Mihai Stetcu / Beach Majors

Von der Adria in die Alpen: Am Dienstag beginnt das Gstaad-Major mit der Qualifikation. Da das Turnier zur höchsten Kategorie der World Tour zählt (5 Sterne), werden ab Mittwoch und den Gruppenspielen sämtliche Topteams im Berner Oberland zugegen sein. Sie reisen direkt aus dem kroatischen Porec an, wo am Sonntag das zweite Major-Turnier dieser Saison zu Ende ging.

Zweifellos mit einem guten Gefühl werden Nina Betschart und Tanja Hüberli das Heimturnier in Angriff nehmen. Die Zugerin und die Schwyzerin haben in Porec überraschend den 3. Platz erreicht.

Gegen Barbara/Fernanda zeigten Betschart/Hüberli im Bronzespiel eine reife Leistung. Die beiden zogen gegen die Brasilianerinnen ihr Spiel durch und gewannen die Partie in 39 Minuten erstaunlich klar 21:14, 21:19.

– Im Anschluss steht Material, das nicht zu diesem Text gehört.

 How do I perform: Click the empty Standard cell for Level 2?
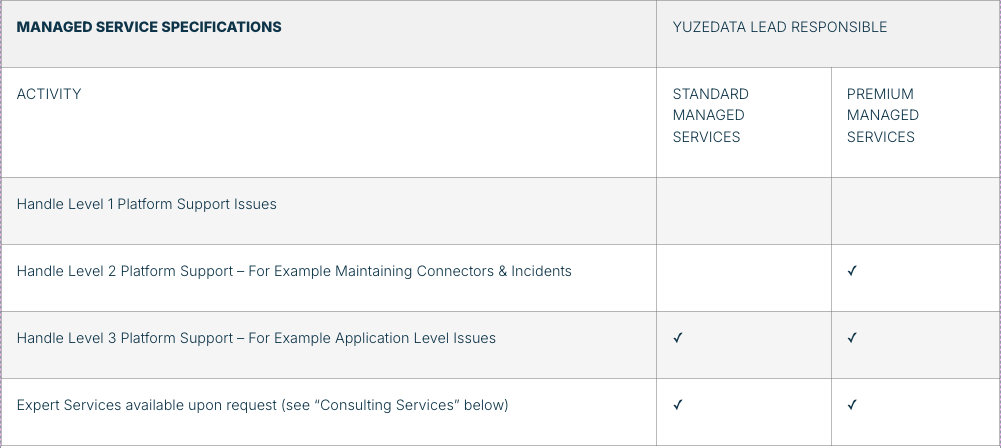click(x=743, y=277)
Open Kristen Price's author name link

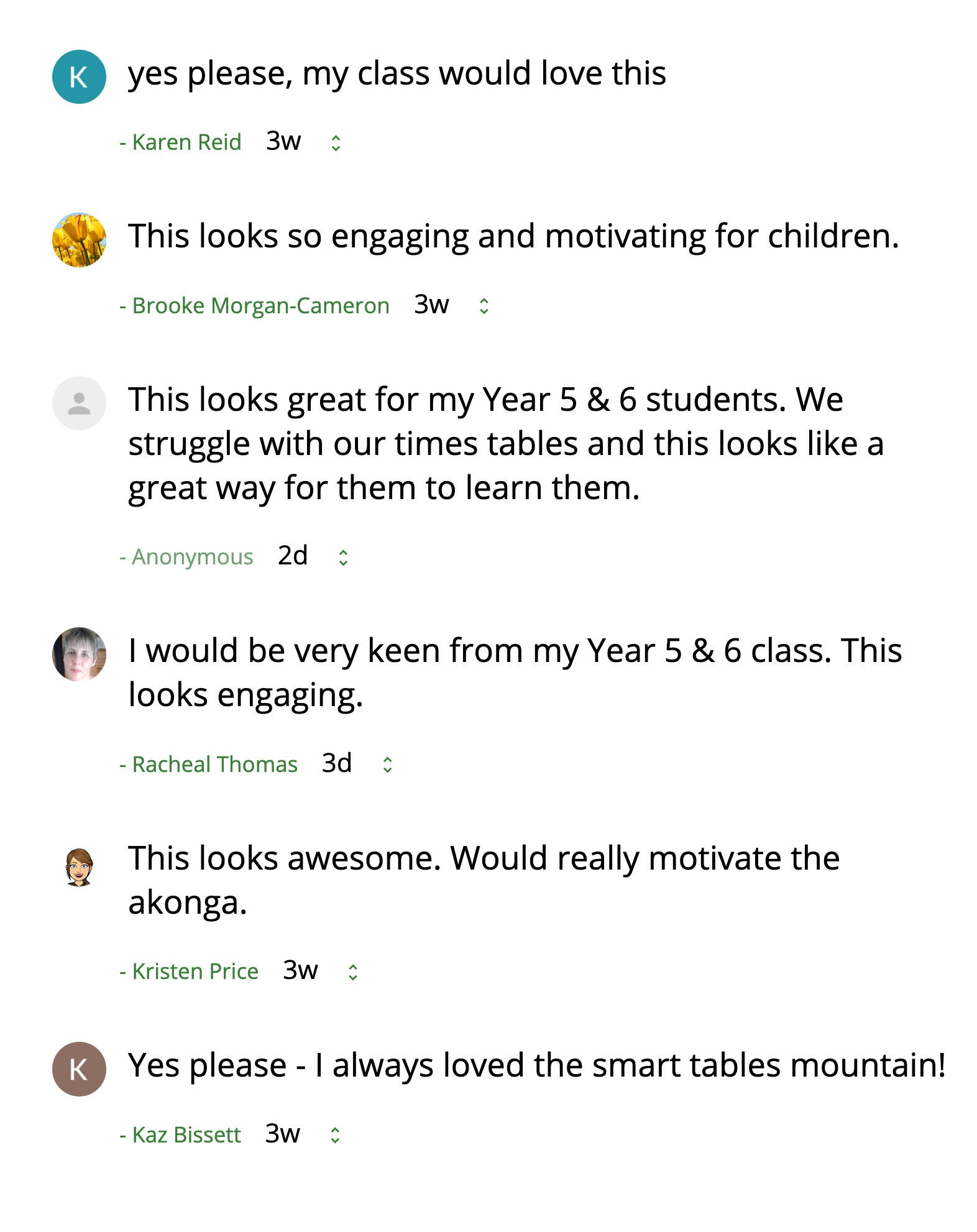pos(195,972)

Barbara/Fernanda sind als ak­tuelle Nummer 3 des Jahresrankings gleichzeitig die Nummer 3 des Landes – und sie sind ungleich routinierter als die Schweizerinnen. Barbara holte mit Agatha Olympiasilber 2016 und wurde Weltmeisterin 2015. Fernanda verlor diesen WM-Final an der Seite von Taiana.

Der Kurs stimmt

Betschart/Hüberli hatten ihr grosses Potenzial auf internationalem Level in ihrer ersten Saison – Ende Juli 2016 mit Rang 3 in Klagenfurt – bereits angedeutet. «Die Leute sagten immer: ‹Ihr spielt auf hohem Niveau›», sagte Hüberli im Platzinterview in Porec. «Aber es reichte eben nie mehr ganz nach vorne. Darum freut uns dieser Podestplatz nun umso mehr.»

Vor Porec hatten Betschart/Hüberli drei der vier Turniere der World Tour 2017 in den Top 10 ­beendet. Insofern war das Resultat eine Bestätigung, auf dem richtigen Weg zu sein. Zumal nun die wichtigste Phase der Saison beginnt: Knapp drei Wochen nach Gstaad findet in Wien die WM statt.